- Type: Formation
- Underlies: La Tuna Formation
- Overlies: Rancheria Formation
- Thickness: 30 m (98 ft)

Lithology
- Primary: Shale
- Other: Sandstone, limestone

Location
- Coordinates: 31°46′05″N 106°01′34″W﻿ / ﻿31.768°N 106.026°W
- Region: Texas, New Mexico
- Country: United States

Type section
- Named for: Helms West Well
- Named by: J.W. Beede
- Year defined: 1920
- Helms Formation (the United States) Helms Formation (Texas)

= Helms Formation =

Geologic formation in Texas and New Mexico, US

The Helms Formation is a geologic formation in Texas and New Mexico. It preserves fossils dating back to the Chesterian (Serpukhovian) Age of the Carboniferous period.

== Description ==
At its type section in the Hueco Mountains, the formation consists of 98 feet of olive-gray shale, shaly sandstone, and dirty limestone. It is unconformably underlain by the Rancheria Formation and unconformably overlain by the La Tuna Formation. The formation also crops out in the Organ Mountains of New Mexico.
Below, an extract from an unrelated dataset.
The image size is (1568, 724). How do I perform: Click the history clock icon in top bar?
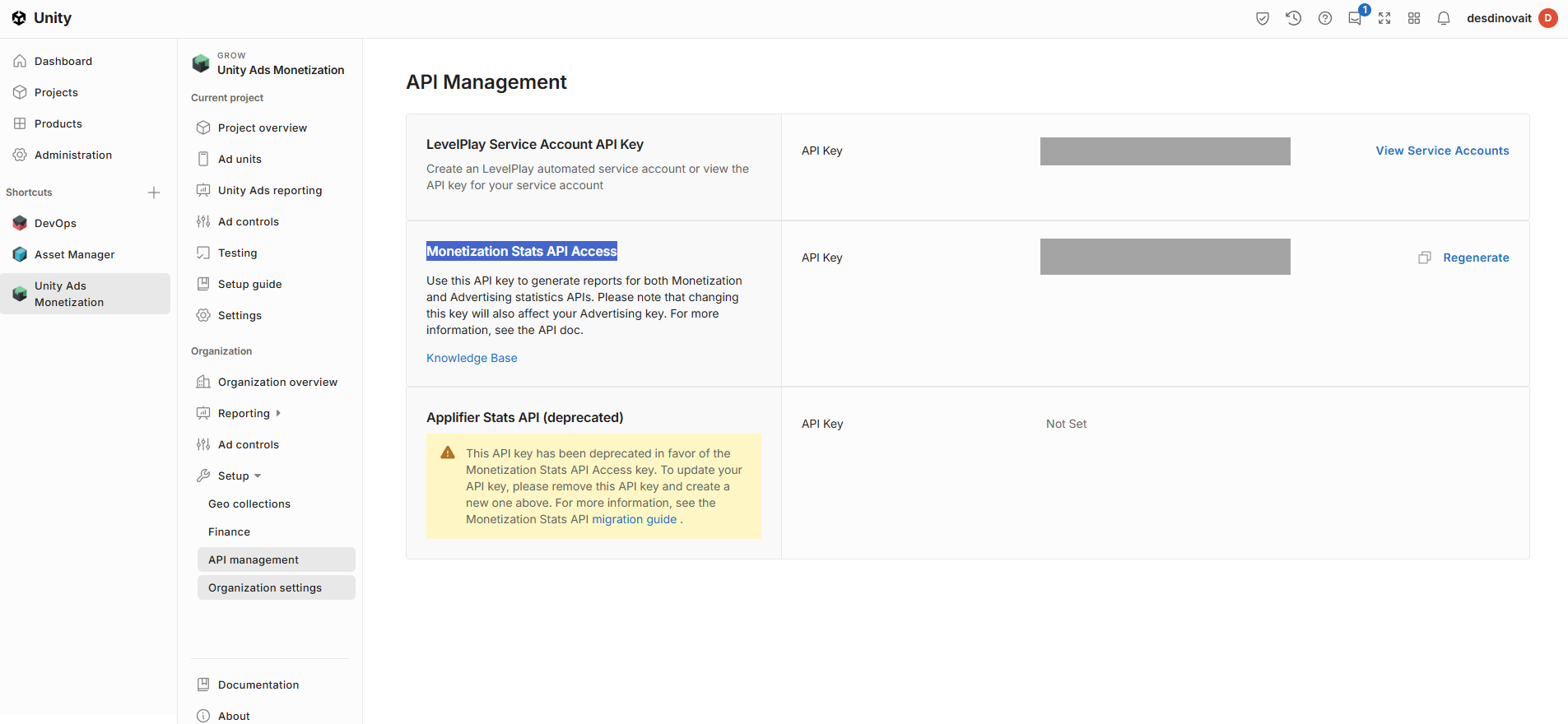1294,18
The formation is interpreted as having been deposited during a marine regression (withdrawal of the sea from the continent) to the south.

== Fossils ==
The formation contains fossils characteristic of the Chesterian (Serpukhovian) Age of the Carboniferous period. These include abundant specimens of the ostracod Graphiadactyllis arkansana, as well as specimens of the bryozoan Archimedes terebriformis, the echinoderm Pentremites, the brachiopods Composita subquadrata, Spiriferina transversa, Diaphragmus elegans, and several species of Dictyoclostus, and the trilobite Paladin helmensis.

== History of investigation ==
The formation was first designated as the Helms Group by J.W. Beeded in 1920 for outcrops near Helms Well West near the Hueco Mountains. The original definition included the entire set of beds between Silurian and Pennsylvanian in age. In 1949, L.R. Laudon and A.L. Bowsher restricted Helms Formation to only the uppermost beds of the original section.